The actual figure according to Science magazine, Liz, was 4.4 million barrels.
This is not to defend BP. It is merely to express the view that if you want facts on this issue the ABC is not necessarily the place to get them.
4.4 million barrels – that’s nearly $300 million worth of product. I suspect there are strong incentives against these sort of mistakes. It seems to me that Greed, in so far as it is a motivator for the people on the job, would have been working against this sort of error. Greed would seem to be aligned with not screwing up.

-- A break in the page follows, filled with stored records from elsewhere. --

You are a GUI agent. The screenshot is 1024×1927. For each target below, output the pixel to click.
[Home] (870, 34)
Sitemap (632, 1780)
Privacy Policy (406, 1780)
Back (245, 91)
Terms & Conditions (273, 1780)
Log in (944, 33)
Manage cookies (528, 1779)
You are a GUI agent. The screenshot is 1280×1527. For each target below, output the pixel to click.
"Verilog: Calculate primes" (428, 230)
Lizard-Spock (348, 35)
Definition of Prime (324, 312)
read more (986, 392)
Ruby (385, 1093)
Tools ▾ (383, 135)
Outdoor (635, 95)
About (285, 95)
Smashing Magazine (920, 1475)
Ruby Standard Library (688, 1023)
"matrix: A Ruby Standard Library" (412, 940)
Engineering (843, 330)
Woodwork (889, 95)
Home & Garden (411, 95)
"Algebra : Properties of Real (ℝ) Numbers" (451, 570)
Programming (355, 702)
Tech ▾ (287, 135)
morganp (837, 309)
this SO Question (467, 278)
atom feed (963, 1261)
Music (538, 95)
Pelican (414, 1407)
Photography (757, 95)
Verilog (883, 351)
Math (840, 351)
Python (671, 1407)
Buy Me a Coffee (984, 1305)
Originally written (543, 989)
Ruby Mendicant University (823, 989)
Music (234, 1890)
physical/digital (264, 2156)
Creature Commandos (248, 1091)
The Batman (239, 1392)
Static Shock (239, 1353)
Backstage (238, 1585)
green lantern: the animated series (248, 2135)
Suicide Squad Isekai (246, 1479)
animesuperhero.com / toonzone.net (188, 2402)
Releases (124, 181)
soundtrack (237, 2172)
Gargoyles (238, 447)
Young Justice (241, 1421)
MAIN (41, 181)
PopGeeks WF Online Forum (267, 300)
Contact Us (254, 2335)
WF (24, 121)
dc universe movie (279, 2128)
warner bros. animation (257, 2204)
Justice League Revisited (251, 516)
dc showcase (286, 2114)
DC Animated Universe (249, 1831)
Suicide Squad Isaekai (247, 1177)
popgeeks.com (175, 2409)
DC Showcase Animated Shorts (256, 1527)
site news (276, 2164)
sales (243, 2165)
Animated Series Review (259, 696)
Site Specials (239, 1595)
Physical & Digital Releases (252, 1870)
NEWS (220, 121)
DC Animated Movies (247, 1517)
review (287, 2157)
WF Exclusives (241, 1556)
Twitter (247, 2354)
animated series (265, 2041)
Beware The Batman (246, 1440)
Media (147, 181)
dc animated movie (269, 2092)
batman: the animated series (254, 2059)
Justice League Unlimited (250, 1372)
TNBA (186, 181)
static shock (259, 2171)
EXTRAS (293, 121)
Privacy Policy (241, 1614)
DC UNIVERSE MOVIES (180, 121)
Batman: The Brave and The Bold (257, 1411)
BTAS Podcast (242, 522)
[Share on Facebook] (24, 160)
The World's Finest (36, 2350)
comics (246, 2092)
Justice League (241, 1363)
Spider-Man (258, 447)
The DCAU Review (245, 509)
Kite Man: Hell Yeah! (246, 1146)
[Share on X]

Nope, Terje: while *some* people in the company might think like that, most don’t. Decisions are often weighted heavily in favour of the short-term, even when this is obviously going to be a problem for the long-term. A simple example is the way Telstra has ‘trashed its brand’ through poor service. (I had a cold caller try to sell me Telstra services recently. I laughed at him.) Now how does this change if you don’t *know* you’re creating a long-term problem?
The report indicates that the rig people didn’t have a formal set of criteria for declaring the hole properly capped; ie, they didn’t have a good idea of the likelihood of a long-term problem. The decision to focus on the short-term need to save money was therfore more salient to decision-makers than the possibility of a blowout.
So Greed leads companies to lose money. Interesting.
TerjeP – it seems no-one answered yr question @ 2. – No.
“So Greed leads companies to lose money” – Well duh.
Interesting? Well yeah, fact of life? I’ll bet my pin workshop and invisible hand agains a pack of redheads, yes.
Terje – is it your contention that when companies lose money, it’s only when all the greed is gone?
Greed is not incompatible with failure, you know; nor with the success of a few individuals at the expense of the whole.